On choosing online meeting platforms, half of the participants pointed out that they make informed decisions by analysing the features and functionalities of the tools; one third of attendees said that they rely on recommendations provided by others. Often, they combine different platforms according to the needs and objectives of the meeting. In most cases, the choice of online platforms is made at the organisational level.
The extensive and widespread use of online meeting platforms is still a relatively recent development, and organisational policies on the selection of platforms are not yet in place.
Speaking on the frequent use of Zoom, the participants noted that it can be attributed to its easy and user-friendly interface. Well over three months into the crisis, Zoom is still a preferred platform for many.
That said, security issues associated with Zoom pushed some users to gradually shift to alternative tools such as WebEx, Microsoft Teams, and open-source platforms like Jitzi. For a comparative and comprehensive survey of online meeting platforms, consult the survey by Diplo’s Conference Tech Lab.

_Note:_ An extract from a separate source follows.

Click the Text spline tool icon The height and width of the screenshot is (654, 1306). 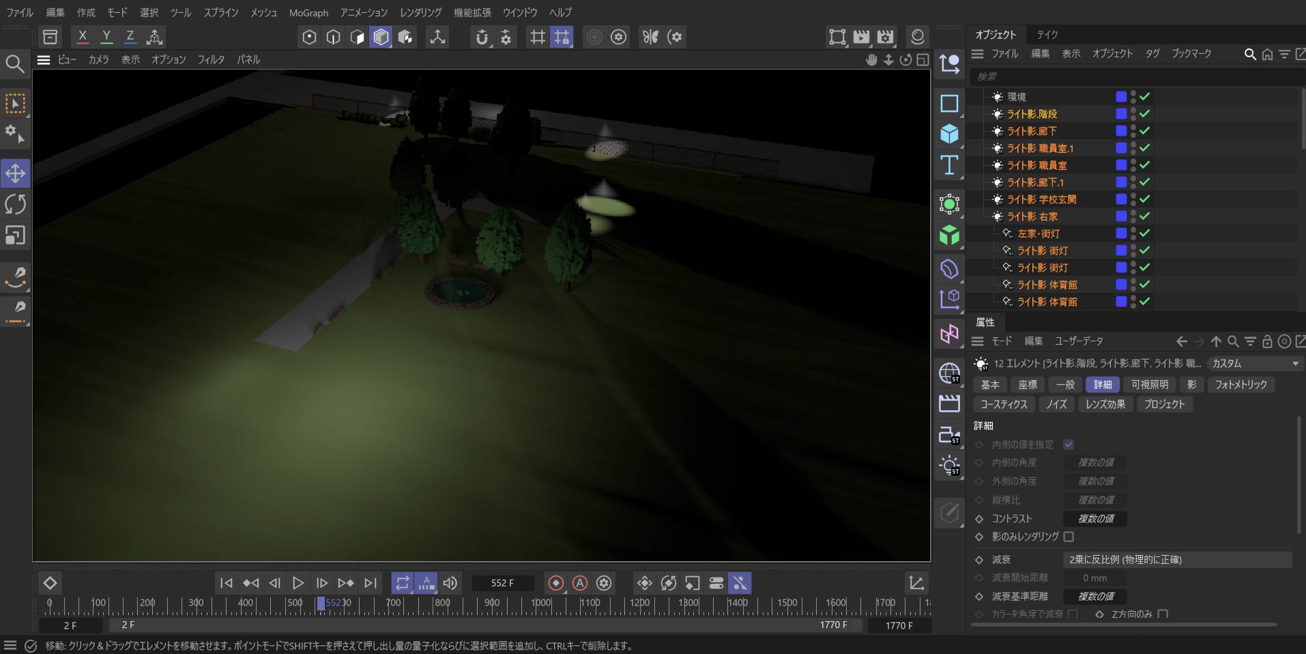pos(949,165)
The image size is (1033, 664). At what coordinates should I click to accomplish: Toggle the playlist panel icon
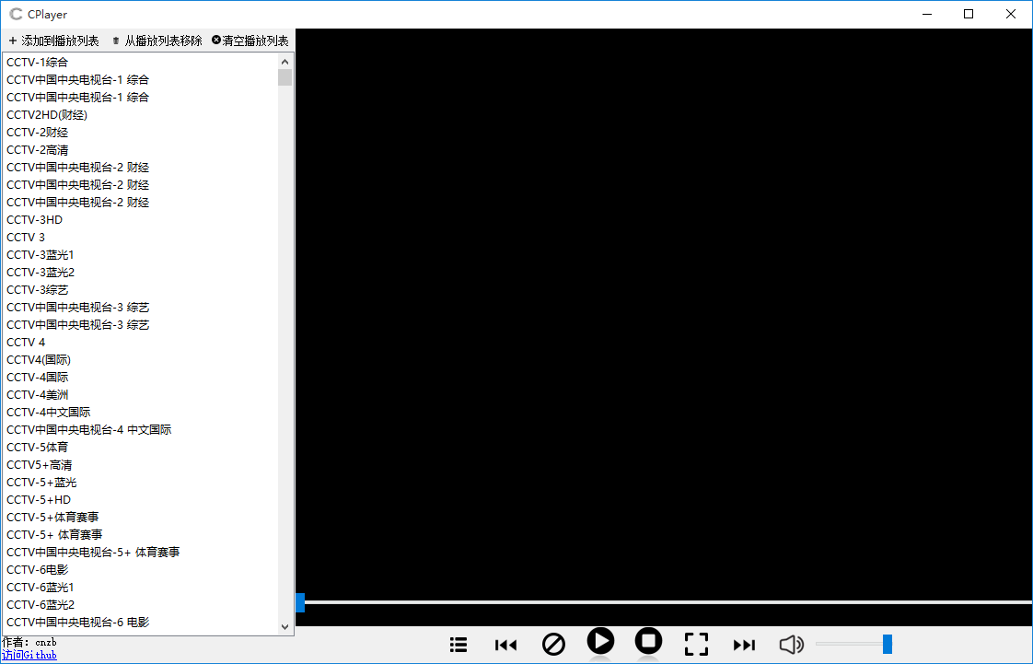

A wide range of online apps such as Mentimeter, Pigeonhole, and Slido, can compliment a platform’s polls, surveys, and Q&A features. These enrich online discussions and expand the range of features of online conferencing platforms.Online video animation tools, such as GoAnimate, Powtoon, and Wideo, tap into the creative side of meetings.
The use of digital technologies in online meetings, however, does not stop with apps. Speech-to-text transcribing services powered by AI, that help expand the accessibility of the online space and facilitate inclusion, are already being used by some online platforms.

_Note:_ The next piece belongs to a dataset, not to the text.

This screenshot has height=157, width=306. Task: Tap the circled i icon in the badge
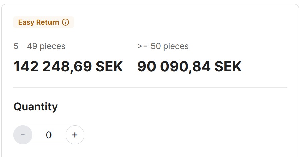click(x=66, y=22)
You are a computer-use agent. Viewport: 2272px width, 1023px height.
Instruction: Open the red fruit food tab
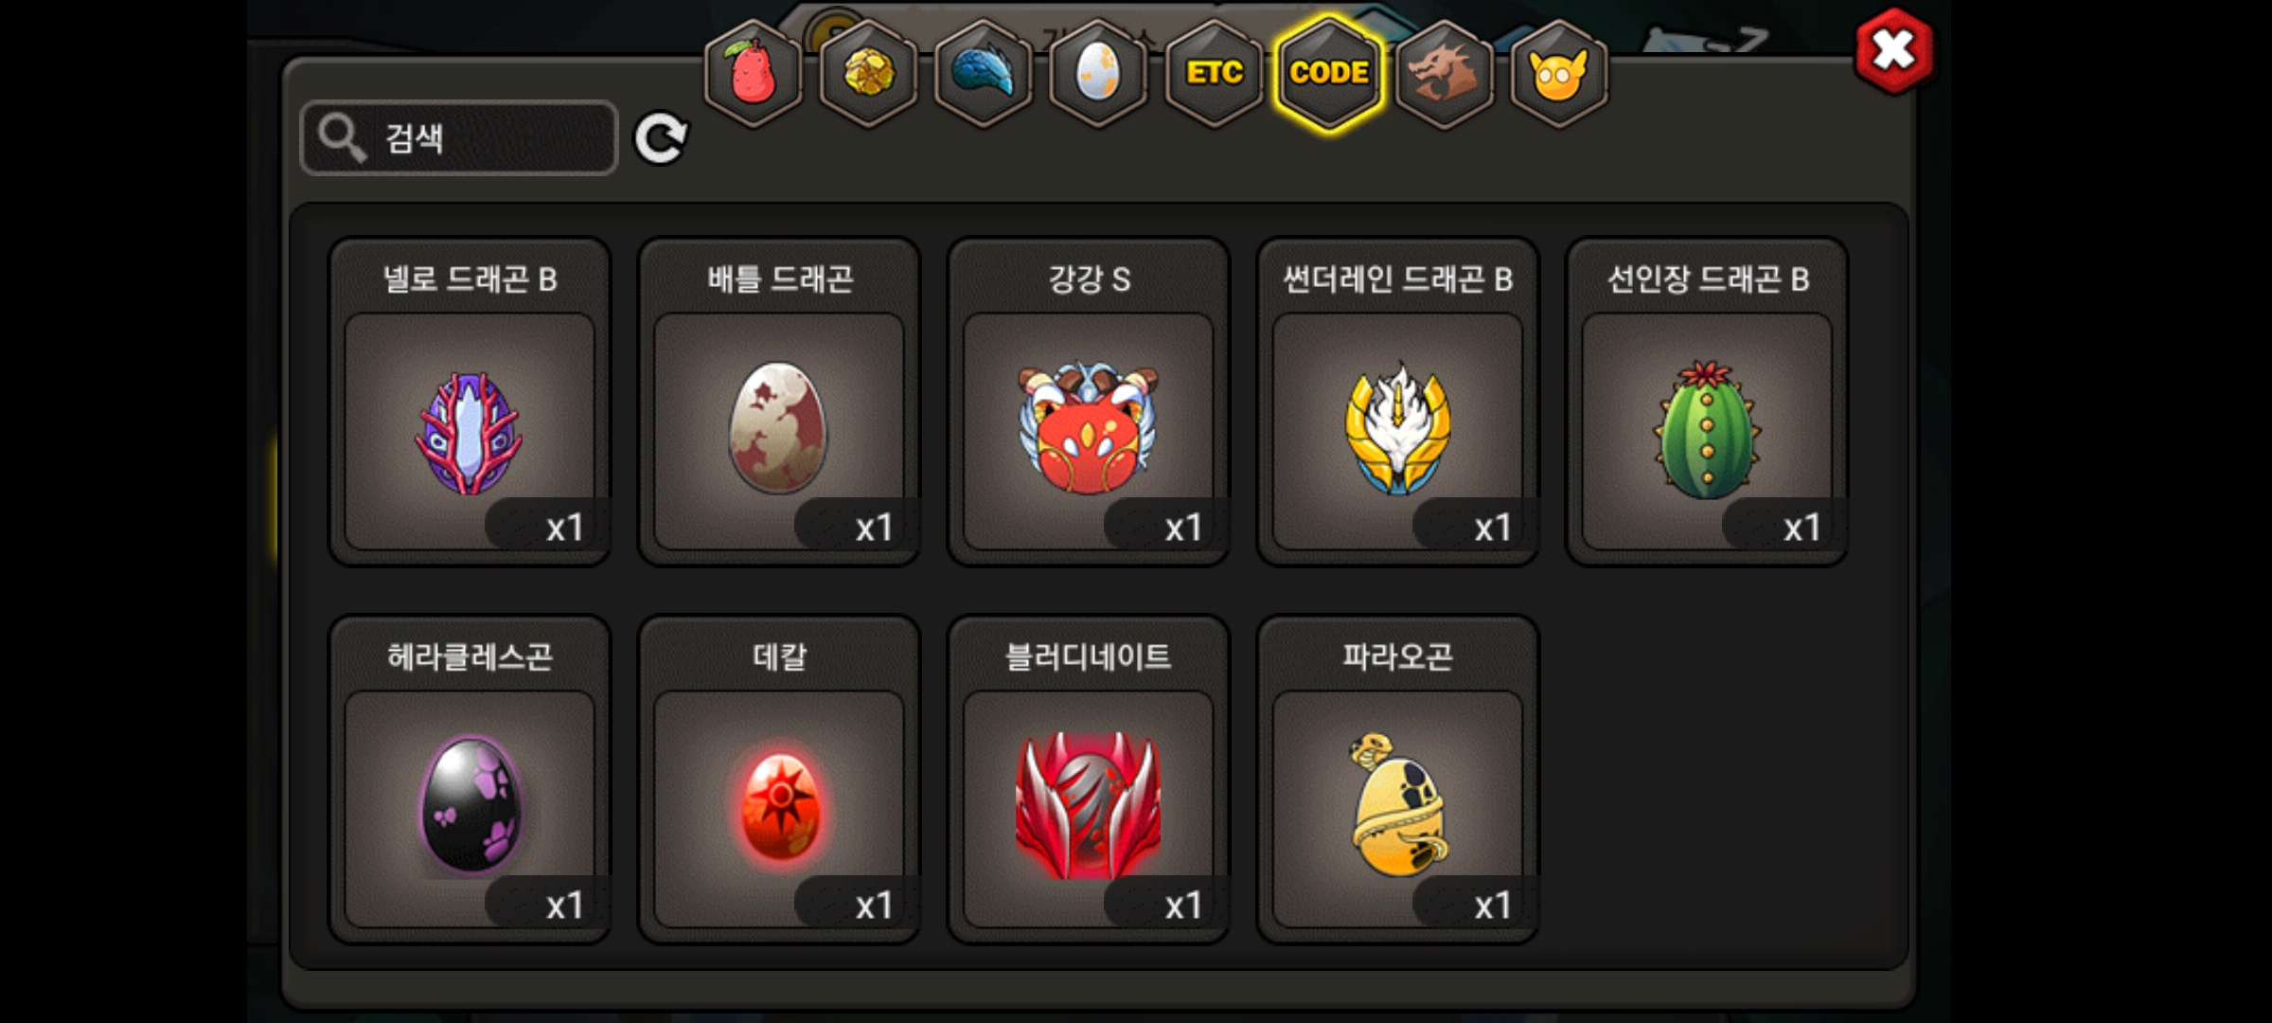click(x=753, y=73)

AI is equally used for ‘logistical’ tasks, including virtual assistants that help schedule meetings and automate messages, and assistance chatbots.
Other emerging technologies, including augmented and virtual reality, are already here, but are not yet used extensively in the context of online meetings. New technologies could give a new meaning to the notion of hybrid meetings in which the physical and virtual spaces merge.

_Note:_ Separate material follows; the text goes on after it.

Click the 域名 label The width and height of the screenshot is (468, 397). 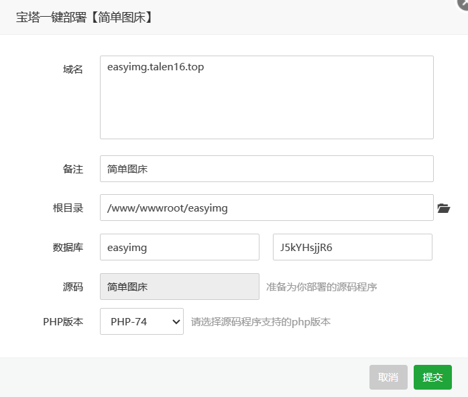(73, 69)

Virtual reality was pioneered more than a decade ago with Second Life. Augmented reality, for its part, was brought back to life thanks to the world-popular game Pokemon Go a few years ago.
Holographic technologies are also becoming increasingly popular. Nonetheless, these emerging technologies have not yet been mainstreamed into the field of online meetings. Holograms could help defy the laws of physics and allow the same actor to be present at two places at once, and therefore attend several meetings in parallel.
This was recognised as particularly helpful for protocol meetings where presence is required. Such innovations and developments will be happening in the next phase.
While these developments could change the way meetings are organised and conducted, they also need to be carefully balanced to support innovation and inclusiveness, keeping personal privacy and data protection in mind.